Do you think I am wrong to say that America has become their homeland, that I am wrong to say that banishing someone from their homeland is a sin without just cause, or that I am wrong to say that illegal entry is not a sufficient cause for such a severe penalty?
The last of those options. Premise: No criminal should be allowed to benefit from their crime *after being convicted of having committed said crime*. The benefit of illegal entry into the United States is living in the United States. Therefore, a punishment whereafter they stay in the United States is not a functional deterrent.
Wouldn't you say that the punishment for a crime ought to be reasonably proportioned to the harm caused by that crime? For example, even if it were necessary to achieve deterrence, it would be unjust to have someone executed for, say, falling into a patch of your neighbor's flowers while playing ball (a la Wesley Crusher), right?
It seems to me that the harm done to us by a single act of illegal immigration, while serious and punishable, does not approach the life-ruining harm inflicted by permanently taking a man away from his family, friends, parish, job, etc.. We should punish illegal immigrants (hence my suggestion of garnishing wages and serving time), and I think making that making punishment severe enough balances the scales of justice and serves as adequate deterrent, even though the criminal does also get to enjoy the fruits of his crime. (If it's not enough deterrence, I suppose then garnish the wages more!)
That is an approach we take with quite a few crimes.
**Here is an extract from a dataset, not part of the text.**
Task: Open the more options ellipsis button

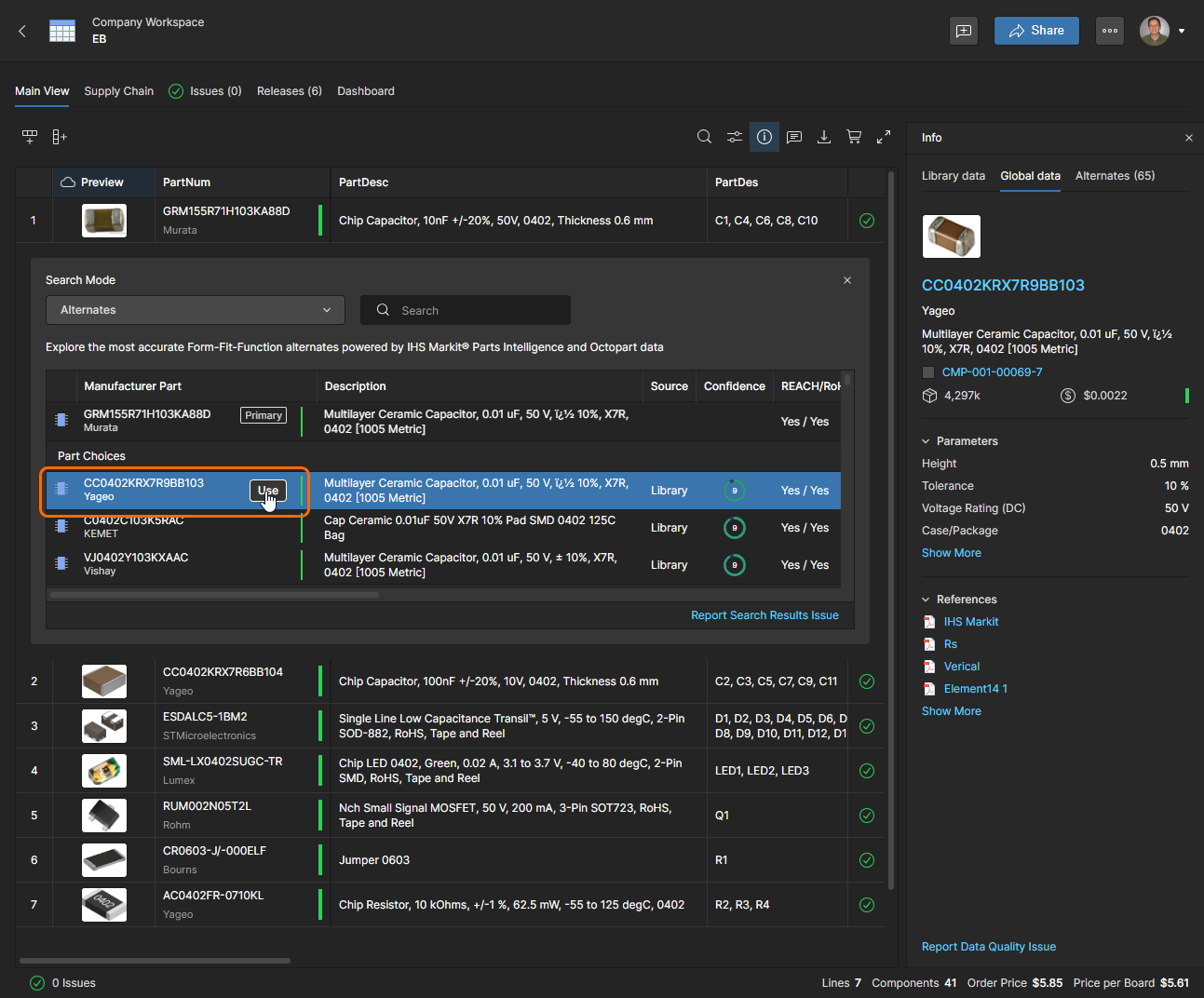Action: [1110, 31]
If a dude beats up another dude for committing adultery with his wife, we can't take away the wounds he inflicted and we can't take away the satisfaction he derives from revenge, so he will enjoy the fruits of his crime, but we CAN make up for those fruits by inflicting other, proportionate penalties on him (like several years of jail).
Just because we do not know the identity of the man who was robbed of the opportunities that the illegal immigrant has taken advantage of, does not mean that the benefits the illegal immigrant has earned were not at the cost of some citizen who would otherwise have legally earned them.
I think I also need to deny the first claim. Not because my position needs it, but for the same reason that I cannot admit that two men are married, whatever the civil law of the land may say. The lie at the foundation of their claims "this is my homeland" or "this is my spouse" will corrupt like an unconfessed mortal sin.
Why do you think it's wrong? I think I sketched out some decent reasons in the article for thinking it's right. You are correct, of course, that getting that first step wrong would poison the rest of the argument, so it's reasonable to object there.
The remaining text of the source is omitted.